“Vendor Power!” is a publication from The Center for Urban Pedagogy’s “Making Policy Public” program. The CUP is a non-profit organization based in Brooklyn, and as such, a non-traditional publisher of data visualizations. Their “Making Policy Public” program can be considered a form of activist journalism—design and writing that uses data and other factual information to deliberately and transparently advocate for a specific objective or point of view.
The “Making Policy Public” program seeks to make public policy accessible, meaningful and shared. The series includes twelve printed guides to date, each the product of a commissioned collaboration between a designer and an advocate.
The guides are distributed by the advocacy partners directly to their constituents—the people who most need to know about these important issues. Because they are portable and use visual explanations to break down complex issues, the publications make policy accessible and interesting to non-experts. In the case of “Vendor Power!”, the guide has helped encourage communication between New York City vendors and the multiple agencies who oversee their activities.—ARCADE
In 2009, The Street Vendor Project, designer Candy Chang and the Center for Urban Pedagogy created "Vendor Power! to decode rules and regulations for New York City’s approximately twenty thousand street vendors. This folding poster uses simple graphics and minimal text – translated in the five languages most commonly spoken among NYC’s vendors – to help these individuals understand their rights and avoid the unnecessary fines that result from many of the most-often violated laws.

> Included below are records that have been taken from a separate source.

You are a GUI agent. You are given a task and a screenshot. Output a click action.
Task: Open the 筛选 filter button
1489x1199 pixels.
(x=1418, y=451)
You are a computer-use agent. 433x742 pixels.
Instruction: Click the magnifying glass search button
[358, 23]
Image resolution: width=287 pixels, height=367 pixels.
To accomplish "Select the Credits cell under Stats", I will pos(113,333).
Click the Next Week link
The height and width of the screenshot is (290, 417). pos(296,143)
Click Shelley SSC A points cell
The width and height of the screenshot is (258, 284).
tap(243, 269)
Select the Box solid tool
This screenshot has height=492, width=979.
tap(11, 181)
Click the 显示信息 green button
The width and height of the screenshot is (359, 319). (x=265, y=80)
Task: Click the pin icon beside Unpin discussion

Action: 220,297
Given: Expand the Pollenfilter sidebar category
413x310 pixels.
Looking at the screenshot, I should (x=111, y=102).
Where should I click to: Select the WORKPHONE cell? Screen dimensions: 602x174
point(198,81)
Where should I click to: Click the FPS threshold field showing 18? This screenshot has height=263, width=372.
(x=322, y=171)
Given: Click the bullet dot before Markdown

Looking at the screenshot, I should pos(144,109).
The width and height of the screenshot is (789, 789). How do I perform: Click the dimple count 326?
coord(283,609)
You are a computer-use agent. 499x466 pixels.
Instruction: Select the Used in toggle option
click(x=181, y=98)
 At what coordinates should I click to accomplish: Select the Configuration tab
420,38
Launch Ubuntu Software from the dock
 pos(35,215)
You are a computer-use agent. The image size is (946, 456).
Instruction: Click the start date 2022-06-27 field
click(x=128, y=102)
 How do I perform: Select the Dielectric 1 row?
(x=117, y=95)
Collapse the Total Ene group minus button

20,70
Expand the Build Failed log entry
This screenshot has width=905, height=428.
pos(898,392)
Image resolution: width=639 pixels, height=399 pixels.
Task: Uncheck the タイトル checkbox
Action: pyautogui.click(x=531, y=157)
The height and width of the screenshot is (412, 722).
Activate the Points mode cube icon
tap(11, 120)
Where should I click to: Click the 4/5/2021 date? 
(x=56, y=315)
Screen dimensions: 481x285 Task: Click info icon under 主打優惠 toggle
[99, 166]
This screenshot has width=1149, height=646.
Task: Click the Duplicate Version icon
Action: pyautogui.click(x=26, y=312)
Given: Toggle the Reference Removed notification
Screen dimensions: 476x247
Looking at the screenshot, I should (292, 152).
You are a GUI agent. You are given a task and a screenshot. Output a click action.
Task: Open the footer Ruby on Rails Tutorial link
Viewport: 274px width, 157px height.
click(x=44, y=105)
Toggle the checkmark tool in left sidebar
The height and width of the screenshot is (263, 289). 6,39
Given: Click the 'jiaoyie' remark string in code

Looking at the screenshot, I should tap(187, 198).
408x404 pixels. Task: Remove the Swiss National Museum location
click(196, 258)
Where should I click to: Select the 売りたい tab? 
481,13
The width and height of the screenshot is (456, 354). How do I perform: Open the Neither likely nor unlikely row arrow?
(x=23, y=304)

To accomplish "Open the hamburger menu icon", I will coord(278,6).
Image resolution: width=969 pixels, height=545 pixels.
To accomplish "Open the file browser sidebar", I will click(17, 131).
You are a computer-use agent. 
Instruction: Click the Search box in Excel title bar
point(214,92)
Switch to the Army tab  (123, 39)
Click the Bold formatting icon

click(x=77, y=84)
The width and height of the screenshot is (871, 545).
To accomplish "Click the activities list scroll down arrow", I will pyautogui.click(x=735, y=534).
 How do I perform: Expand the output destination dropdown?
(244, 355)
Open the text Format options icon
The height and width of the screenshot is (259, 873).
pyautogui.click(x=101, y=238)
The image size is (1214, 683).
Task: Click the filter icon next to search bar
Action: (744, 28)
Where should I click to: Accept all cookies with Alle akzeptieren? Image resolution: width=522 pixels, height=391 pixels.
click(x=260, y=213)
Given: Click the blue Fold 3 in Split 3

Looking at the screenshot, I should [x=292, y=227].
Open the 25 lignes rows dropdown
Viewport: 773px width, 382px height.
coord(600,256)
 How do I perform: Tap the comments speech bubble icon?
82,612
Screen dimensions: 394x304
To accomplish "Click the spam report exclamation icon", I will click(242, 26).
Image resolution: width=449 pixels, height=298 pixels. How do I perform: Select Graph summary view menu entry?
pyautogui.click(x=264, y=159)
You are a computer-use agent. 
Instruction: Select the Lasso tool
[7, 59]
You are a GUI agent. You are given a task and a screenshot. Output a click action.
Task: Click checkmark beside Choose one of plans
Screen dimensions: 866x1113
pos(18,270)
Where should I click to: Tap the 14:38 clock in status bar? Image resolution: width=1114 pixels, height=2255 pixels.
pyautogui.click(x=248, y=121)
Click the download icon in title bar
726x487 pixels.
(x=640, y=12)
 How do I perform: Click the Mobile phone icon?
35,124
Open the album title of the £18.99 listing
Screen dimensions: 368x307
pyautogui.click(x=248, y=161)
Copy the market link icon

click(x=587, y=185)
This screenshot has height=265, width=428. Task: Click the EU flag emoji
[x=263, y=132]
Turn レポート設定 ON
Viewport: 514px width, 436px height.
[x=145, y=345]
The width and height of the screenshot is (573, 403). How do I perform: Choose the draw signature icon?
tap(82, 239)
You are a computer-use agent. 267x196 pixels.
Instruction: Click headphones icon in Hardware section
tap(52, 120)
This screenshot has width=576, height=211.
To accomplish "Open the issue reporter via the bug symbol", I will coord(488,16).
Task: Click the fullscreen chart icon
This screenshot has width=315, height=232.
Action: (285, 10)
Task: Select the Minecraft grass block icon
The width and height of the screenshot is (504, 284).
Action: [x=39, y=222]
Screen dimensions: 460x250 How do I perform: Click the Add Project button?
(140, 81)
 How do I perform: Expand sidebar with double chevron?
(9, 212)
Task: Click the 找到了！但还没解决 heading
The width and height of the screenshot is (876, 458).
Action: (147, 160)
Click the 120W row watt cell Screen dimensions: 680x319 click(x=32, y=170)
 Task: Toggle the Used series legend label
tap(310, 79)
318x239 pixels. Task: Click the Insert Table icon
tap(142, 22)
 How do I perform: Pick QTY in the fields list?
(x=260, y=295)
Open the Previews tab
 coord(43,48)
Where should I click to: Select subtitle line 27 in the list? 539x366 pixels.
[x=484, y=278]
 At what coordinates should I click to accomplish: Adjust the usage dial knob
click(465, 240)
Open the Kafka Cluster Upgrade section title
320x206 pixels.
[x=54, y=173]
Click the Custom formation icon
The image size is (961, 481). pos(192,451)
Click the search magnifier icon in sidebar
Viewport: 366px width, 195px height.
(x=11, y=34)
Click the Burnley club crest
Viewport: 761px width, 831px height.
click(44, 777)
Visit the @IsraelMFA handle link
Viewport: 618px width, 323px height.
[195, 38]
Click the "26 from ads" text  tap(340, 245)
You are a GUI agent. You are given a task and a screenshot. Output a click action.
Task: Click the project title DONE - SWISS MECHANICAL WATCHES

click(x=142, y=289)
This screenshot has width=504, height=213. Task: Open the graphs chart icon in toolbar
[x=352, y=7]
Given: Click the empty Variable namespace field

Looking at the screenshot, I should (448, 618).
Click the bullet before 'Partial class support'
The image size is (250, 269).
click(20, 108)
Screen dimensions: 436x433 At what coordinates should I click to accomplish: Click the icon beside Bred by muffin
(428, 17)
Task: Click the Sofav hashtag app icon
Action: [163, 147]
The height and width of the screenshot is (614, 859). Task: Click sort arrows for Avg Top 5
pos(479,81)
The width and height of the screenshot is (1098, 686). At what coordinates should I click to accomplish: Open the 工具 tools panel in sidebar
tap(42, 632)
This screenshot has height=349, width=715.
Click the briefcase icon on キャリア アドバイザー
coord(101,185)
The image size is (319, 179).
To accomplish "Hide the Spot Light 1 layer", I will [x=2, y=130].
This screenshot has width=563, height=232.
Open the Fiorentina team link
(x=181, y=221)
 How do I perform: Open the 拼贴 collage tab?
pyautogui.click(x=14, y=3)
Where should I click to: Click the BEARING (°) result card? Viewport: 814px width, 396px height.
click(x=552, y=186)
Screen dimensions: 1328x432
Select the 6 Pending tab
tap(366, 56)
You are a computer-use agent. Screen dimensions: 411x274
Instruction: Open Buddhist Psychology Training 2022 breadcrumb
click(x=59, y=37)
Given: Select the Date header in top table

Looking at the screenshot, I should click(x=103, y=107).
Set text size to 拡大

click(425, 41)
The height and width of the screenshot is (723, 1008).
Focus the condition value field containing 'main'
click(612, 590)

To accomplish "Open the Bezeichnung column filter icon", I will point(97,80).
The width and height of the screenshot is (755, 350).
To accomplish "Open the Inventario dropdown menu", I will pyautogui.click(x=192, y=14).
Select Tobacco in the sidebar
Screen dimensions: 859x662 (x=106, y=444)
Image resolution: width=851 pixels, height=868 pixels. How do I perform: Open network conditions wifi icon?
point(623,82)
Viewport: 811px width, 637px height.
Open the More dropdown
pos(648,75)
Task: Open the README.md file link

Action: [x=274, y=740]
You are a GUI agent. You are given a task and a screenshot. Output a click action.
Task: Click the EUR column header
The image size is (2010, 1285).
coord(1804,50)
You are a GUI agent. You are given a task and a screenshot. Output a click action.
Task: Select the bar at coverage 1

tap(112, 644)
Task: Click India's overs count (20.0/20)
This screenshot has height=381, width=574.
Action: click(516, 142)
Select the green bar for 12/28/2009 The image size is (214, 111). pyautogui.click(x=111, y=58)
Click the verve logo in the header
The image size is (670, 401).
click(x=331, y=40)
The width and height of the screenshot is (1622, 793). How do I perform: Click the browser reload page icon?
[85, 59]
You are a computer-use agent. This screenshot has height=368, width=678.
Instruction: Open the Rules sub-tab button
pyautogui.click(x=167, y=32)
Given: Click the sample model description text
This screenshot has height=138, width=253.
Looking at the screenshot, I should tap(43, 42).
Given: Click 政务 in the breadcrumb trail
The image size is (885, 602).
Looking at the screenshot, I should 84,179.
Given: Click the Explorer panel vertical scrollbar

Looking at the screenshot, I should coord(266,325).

Vending regulations are typically communicated in complex legal writing. For example, below is a portion of NYC Code Section 35-A, which includes rules specifically for vendors who are US veterans.
"Veterans of the armed forces who vend in cities having a population of one million or more:
(i) no specialized vending licensee shall occupy more than eight linear feet of public space parallel to the curb in the operation of a vending business and, in addition, no specialized vending licensee operating any vending business on any sidewalk shall occupy more than three linear feet to be measured from the curb toward the property line; (j) each specialized vending licensee who vends from a pushcart or stand in the roadway shall obey all traffic and parking laws, rules and regulations as now exist or as may be promulgated, but in no case shall a specialized vending licensee restrict the continued maintenance of a clear passageway for vehicles; (k) no specialized vending licensee shall vend using the surface of the sidewalk, or a blanket or board placed immediately on the sidewalk or on top of a trash receptacle or cardboard boxes to display merchandise. No specialized vending licensee display may exceed five feet in height from ground level. ..."
In addition to clear explanations of general vendor requirements (having a license, vending in a legal spot), the guide also clarifies relatively arcane details (for instance, how far from the curb vendors must place their tables, as described above) and provides advice from more experienced vendors on “ways to a better vendor world.”